**Your task:**
Retype every entry exactly, down to the last character.

**Data for the task:**
----------------

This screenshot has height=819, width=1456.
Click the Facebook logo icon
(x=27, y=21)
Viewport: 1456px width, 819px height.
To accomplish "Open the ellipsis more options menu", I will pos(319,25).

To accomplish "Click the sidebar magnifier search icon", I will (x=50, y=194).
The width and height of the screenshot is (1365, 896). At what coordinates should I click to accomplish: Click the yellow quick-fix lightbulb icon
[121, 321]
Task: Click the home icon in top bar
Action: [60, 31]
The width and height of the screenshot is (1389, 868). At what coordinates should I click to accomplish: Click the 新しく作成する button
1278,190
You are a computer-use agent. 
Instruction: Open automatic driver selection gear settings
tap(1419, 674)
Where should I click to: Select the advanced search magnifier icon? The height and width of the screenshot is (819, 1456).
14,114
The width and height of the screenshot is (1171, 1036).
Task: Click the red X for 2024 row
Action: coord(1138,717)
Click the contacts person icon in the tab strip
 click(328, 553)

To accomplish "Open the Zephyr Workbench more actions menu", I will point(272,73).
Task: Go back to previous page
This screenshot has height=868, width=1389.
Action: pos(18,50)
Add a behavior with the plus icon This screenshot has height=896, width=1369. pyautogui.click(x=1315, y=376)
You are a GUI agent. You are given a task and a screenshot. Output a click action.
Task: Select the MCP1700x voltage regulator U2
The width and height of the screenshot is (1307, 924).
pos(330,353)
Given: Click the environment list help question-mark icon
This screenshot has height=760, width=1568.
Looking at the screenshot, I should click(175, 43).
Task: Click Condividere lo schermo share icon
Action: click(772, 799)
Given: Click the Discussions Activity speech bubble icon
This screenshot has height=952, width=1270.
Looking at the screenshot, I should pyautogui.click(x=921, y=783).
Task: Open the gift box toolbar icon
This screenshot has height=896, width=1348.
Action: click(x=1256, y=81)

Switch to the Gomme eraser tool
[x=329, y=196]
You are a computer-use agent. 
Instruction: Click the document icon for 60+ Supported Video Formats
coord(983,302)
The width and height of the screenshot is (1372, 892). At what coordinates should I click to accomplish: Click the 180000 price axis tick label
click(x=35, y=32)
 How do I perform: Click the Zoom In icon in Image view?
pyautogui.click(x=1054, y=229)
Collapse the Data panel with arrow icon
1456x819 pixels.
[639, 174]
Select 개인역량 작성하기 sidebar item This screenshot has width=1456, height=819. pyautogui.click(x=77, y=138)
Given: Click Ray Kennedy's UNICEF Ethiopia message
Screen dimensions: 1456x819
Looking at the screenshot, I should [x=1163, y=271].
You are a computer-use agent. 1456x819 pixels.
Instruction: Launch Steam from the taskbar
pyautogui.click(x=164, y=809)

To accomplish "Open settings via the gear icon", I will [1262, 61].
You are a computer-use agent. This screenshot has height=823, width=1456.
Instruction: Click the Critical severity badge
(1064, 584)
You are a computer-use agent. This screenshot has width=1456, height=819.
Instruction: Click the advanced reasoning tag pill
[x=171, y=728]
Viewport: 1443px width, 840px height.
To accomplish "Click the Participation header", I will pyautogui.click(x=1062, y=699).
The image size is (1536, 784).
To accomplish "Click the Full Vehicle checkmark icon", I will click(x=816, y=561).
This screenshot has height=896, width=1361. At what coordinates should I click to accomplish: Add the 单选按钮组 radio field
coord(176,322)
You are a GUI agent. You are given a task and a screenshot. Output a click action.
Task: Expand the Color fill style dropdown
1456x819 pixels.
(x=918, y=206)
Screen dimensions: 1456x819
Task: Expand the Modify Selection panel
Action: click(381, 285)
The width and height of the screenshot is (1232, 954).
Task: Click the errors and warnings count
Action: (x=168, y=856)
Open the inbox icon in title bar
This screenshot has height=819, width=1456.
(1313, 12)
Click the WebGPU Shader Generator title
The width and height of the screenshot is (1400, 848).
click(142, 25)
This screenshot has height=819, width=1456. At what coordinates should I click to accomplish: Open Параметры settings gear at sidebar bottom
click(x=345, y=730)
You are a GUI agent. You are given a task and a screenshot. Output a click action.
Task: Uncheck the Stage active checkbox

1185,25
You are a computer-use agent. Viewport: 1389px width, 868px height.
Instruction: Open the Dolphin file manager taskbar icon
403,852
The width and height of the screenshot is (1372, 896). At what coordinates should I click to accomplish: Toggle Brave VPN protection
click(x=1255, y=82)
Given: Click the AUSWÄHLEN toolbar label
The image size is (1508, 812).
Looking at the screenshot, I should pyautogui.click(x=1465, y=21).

----------------

**Response to the exercise:**
This screenshot has height=819, width=1456.
Click the Facebook logo icon
(x=27, y=21)
Viewport: 1456px width, 819px height.
To accomplish "Open the ellipsis more options menu", I will pos(319,25).

To accomplish "Click the sidebar magnifier search icon", I will (x=50, y=194).
The width and height of the screenshot is (1365, 896). At what coordinates should I click to accomplish: Click the yellow quick-fix lightbulb icon
[121, 321]
Task: Click the home icon in top bar
Action: [60, 31]
The width and height of the screenshot is (1389, 868). At what coordinates should I click to accomplish: Click the 新しく作成する button
1278,190
You are a computer-use agent. 
Instruction: Open automatic driver selection gear settings
tap(1419, 674)
Where should I click to: Select the advanced search magnifier icon? The height and width of the screenshot is (819, 1456).
14,114
The width and height of the screenshot is (1171, 1036).
Task: Click the red X for 2024 row
Action: coord(1138,717)
Click the contacts person icon in the tab strip
 click(328, 553)

To accomplish "Open the Zephyr Workbench more actions menu", I will point(272,73).
Task: Go back to previous page
This screenshot has height=868, width=1389.
Action: pos(18,50)
Add a behavior with the plus icon This screenshot has height=896, width=1369. pyautogui.click(x=1315, y=376)
You are a GUI agent. You are given a task and a screenshot. Output a click action.
Task: Select the MCP1700x voltage regulator U2
The width and height of the screenshot is (1307, 924).
pos(330,353)
Given: Click the environment list help question-mark icon
This screenshot has height=760, width=1568.
Looking at the screenshot, I should click(175, 43).
Task: Click Condividere lo schermo share icon
Action: click(772, 799)
Given: Click the Discussions Activity speech bubble icon
This screenshot has height=952, width=1270.
Looking at the screenshot, I should pyautogui.click(x=921, y=783).
Task: Open the gift box toolbar icon
This screenshot has height=896, width=1348.
Action: click(x=1256, y=81)

Switch to the Gomme eraser tool
[x=329, y=196]
You are a computer-use agent. 
Instruction: Click the document icon for 60+ Supported Video Formats
coord(983,302)
The width and height of the screenshot is (1372, 892). At what coordinates should I click to accomplish: Click the 180000 price axis tick label
click(x=35, y=32)
 How do I perform: Click the Zoom In icon in Image view?
pyautogui.click(x=1054, y=229)
Collapse the Data panel with arrow icon
1456x819 pixels.
[639, 174]
Select 개인역량 작성하기 sidebar item This screenshot has width=1456, height=819. pyautogui.click(x=77, y=138)
Given: Click Ray Kennedy's UNICEF Ethiopia message
Screen dimensions: 1456x819
Looking at the screenshot, I should [x=1163, y=271].
You are a computer-use agent. 1456x819 pixels.
Instruction: Launch Steam from the taskbar
pyautogui.click(x=164, y=809)

To accomplish "Open settings via the gear icon", I will [1262, 61].
You are a computer-use agent. This screenshot has height=823, width=1456.
Instruction: Click the Critical severity badge
(1064, 584)
You are a computer-use agent. This screenshot has width=1456, height=819.
Instruction: Click the advanced reasoning tag pill
[x=171, y=728]
Viewport: 1443px width, 840px height.
To accomplish "Click the Participation header", I will pyautogui.click(x=1062, y=699).
The image size is (1536, 784).
To accomplish "Click the Full Vehicle checkmark icon", I will click(x=816, y=561).
This screenshot has height=896, width=1361. At what coordinates should I click to accomplish: Add the 单选按钮组 radio field
coord(176,322)
You are a GUI agent. You are given a task and a screenshot. Output a click action.
Task: Expand the Color fill style dropdown
1456x819 pixels.
(x=918, y=206)
Screen dimensions: 1456x819
Task: Expand the Modify Selection panel
Action: click(381, 285)
The width and height of the screenshot is (1232, 954).
Task: Click the errors and warnings count
Action: (x=168, y=856)
Open the inbox icon in title bar
This screenshot has height=819, width=1456.
(1313, 12)
Click the WebGPU Shader Generator title
The width and height of the screenshot is (1400, 848).
click(142, 25)
This screenshot has height=819, width=1456. At what coordinates should I click to accomplish: Open Параметры settings gear at sidebar bottom
click(x=345, y=730)
You are a GUI agent. You are given a task and a screenshot. Output a click action.
Task: Uncheck the Stage active checkbox

1185,25
You are a computer-use agent. Viewport: 1389px width, 868px height.
Instruction: Open the Dolphin file manager taskbar icon
403,852
The width and height of the screenshot is (1372, 896). At what coordinates should I click to accomplish: Toggle Brave VPN protection
click(x=1255, y=82)
Given: Click the AUSWÄHLEN toolbar label
The image size is (1508, 812).
Looking at the screenshot, I should pyautogui.click(x=1465, y=21).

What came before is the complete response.